There is a more extensive version of kable available, called [kableExtra](https://cran.r-project.org/web/packages/kableExtra/vignettes/awesome_table_in_html.html), which allows much more control over table layout, but we won't cover this here.
# Tables with kable
```{r echo=FALSE}
library(knitr) # Load knitr to get kable function available.
opts_chunk$set(results='asis') # default output as-is, i.e., write raw results from R into the output document
install.packages("kableExtra")
```
## Examples
For more examples see https://rdrr.io/cran/knitr/man/kable.html.

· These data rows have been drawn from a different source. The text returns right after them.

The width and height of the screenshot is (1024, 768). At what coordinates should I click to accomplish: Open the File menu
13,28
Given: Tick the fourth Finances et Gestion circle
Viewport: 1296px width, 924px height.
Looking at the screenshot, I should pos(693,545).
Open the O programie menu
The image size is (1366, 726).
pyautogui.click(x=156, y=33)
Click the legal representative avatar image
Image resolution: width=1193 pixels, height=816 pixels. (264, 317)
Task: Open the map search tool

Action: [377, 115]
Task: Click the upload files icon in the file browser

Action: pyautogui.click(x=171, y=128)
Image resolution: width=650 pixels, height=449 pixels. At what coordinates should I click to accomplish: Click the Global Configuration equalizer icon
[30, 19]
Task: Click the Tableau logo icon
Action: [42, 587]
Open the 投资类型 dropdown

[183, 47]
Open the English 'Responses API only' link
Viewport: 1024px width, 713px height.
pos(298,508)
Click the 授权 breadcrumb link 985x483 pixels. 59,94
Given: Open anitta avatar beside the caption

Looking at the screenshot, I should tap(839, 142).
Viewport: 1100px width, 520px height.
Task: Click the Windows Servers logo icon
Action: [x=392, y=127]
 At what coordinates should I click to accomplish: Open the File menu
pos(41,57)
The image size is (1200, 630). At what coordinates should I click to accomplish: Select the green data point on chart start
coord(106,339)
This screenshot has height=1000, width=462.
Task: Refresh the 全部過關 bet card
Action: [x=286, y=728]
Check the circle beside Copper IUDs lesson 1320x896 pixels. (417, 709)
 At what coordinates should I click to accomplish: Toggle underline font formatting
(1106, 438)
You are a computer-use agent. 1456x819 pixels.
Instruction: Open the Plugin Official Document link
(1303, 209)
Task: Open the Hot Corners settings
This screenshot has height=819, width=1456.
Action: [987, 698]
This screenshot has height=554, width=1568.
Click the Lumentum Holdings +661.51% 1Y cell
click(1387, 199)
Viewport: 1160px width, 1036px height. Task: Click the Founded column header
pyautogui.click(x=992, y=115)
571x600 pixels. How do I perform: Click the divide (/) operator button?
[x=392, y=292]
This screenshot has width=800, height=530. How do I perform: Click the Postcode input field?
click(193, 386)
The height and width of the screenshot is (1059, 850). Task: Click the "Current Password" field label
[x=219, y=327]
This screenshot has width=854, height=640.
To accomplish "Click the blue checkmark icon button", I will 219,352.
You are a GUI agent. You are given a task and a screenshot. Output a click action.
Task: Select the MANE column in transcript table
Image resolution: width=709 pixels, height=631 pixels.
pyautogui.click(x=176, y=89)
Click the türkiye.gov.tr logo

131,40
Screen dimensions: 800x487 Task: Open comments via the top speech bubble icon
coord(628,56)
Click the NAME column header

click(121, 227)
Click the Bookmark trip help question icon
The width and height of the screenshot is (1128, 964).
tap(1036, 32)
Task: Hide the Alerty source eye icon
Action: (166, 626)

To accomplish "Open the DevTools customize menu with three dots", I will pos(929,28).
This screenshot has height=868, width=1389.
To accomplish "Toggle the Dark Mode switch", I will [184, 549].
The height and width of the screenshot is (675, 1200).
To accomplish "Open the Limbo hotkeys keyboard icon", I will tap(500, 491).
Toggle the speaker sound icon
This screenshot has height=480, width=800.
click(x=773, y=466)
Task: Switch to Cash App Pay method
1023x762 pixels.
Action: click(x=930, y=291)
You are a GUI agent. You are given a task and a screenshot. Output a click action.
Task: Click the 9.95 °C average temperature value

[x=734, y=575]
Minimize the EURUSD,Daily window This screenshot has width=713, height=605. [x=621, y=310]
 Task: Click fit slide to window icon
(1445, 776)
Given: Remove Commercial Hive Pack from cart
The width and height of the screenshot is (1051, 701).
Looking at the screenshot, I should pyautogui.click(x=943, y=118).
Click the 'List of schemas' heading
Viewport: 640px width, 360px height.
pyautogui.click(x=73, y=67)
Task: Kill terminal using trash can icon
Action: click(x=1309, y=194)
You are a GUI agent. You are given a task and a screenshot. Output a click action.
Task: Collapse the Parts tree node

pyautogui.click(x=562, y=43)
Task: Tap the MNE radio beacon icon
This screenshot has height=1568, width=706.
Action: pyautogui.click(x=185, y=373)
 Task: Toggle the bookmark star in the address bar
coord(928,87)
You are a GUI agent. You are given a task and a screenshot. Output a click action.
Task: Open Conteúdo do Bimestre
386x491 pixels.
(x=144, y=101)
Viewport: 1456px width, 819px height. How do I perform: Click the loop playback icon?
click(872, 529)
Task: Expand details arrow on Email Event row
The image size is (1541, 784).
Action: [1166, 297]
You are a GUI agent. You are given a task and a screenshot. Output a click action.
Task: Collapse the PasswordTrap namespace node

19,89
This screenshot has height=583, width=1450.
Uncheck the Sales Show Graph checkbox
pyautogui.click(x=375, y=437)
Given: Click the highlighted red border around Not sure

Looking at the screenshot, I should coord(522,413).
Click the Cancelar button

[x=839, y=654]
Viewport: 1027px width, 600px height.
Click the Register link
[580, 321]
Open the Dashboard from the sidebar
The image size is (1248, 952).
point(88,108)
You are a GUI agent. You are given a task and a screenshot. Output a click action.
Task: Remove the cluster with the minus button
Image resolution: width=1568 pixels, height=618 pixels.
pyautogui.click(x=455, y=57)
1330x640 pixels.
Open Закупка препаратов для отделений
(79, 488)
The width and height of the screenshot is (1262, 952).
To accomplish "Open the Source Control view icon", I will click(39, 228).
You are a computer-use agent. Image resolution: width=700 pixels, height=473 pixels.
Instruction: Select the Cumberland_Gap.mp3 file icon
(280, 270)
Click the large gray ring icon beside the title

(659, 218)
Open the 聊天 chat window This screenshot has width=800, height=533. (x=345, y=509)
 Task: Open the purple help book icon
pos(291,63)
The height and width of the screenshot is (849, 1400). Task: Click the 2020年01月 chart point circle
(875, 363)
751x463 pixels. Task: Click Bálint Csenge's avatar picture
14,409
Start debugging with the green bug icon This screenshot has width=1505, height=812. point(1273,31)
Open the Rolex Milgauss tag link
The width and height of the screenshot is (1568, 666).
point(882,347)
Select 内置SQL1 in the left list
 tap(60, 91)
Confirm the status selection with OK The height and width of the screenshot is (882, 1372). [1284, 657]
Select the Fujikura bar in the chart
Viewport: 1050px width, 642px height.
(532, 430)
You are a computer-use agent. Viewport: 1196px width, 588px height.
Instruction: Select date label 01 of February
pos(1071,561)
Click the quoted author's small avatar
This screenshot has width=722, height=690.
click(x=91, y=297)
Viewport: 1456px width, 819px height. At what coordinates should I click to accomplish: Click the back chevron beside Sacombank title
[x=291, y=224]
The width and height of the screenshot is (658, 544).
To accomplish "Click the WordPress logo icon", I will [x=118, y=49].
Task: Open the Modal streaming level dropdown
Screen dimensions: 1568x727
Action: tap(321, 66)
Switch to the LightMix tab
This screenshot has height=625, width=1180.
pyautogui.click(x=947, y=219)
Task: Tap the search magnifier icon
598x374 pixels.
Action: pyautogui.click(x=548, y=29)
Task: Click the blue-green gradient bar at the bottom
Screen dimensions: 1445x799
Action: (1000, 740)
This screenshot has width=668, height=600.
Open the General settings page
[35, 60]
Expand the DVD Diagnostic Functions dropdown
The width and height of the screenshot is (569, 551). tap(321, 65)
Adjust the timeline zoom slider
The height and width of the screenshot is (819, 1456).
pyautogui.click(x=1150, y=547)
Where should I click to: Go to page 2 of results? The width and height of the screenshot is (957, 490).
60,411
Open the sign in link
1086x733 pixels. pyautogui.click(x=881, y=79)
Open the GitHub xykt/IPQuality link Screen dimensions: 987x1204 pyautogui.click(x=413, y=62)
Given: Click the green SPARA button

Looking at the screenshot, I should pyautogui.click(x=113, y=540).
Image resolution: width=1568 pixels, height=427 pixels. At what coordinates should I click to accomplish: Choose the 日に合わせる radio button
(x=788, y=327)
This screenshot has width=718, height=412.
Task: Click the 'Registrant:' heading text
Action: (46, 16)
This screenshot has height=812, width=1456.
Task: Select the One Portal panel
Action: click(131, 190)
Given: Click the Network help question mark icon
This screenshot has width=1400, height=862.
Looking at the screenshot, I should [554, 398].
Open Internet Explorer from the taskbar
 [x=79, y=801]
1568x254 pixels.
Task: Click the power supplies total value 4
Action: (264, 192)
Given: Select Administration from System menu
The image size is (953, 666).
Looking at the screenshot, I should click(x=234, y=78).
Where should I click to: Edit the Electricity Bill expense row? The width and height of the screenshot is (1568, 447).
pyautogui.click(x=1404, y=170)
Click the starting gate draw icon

For knitr options see https://yihui.name/knitr/options/, in particular the text options
### Displaying all variables, first 5 rows
The head() function shows the first 5 rows of a data frame.
```{r}
kable(head(mtcars))
```
### Selecting columns and rows
```{r}
kable(mtcars[1:5, 1:3])
```
### Controlling number of digits displayed
```{r}
kable(head(mtcars),digits = 2, caption = "The cars")
```
## kabelExtra
For your convenience, in case you want to experiment with the features of [this extension](https://cran.r-project.org/web/packages/kableExtra/vignettes/awesome_table_in_html.html) to kable. Also adding a small data frame by way of a variable dt.
```{r echo=FALSE}
library(kableExtra)
dt <- mtcars[1:5, 1:6]
```
kableExtra uses the pipe `%>% and adds layers to kable() similar in style to ggplot2 (where the plus sign plays an analogue role).
```{r}
dt %>%
kable(format = "html") %>%
kable_styling()
```
In the code above, the default styling is used. Styles can be used to make things look cooler, of course, like stripped. You can only see this in the preview, of course. (The styles come from a framework called Bootstrap, don't worry about what this means.)
```{r}
kable(dt, "html") %>%
kable_styling(bootstrap_options = c("striped", "hover"))
```
**Question:** Have you noticed what the "hover" argument does?
And this is pretty cool styling of rows (one can do columns too, see in the link provided above):
```{r}
kable(dt, "html") %>%
kable_styling("striped", full_width = F) %>%
column_spec(5:7, bold = T) %>%
row_spec(3:5, bold = T, color = "white", background = "#D7261E")
```
There's lots of other formatting control possible with kabelExtra, but keep in mind that you want to keep your analysis reproducible, and simplicity helps a long way with that. kabelExtra's features are best used for the purpose of making (long, complex) tables more readable. Consider carefully how changes to your data affect table formatting and try to keep the formatting so flexible that it can work with changes in the data without requiring manual updates of the table formatting.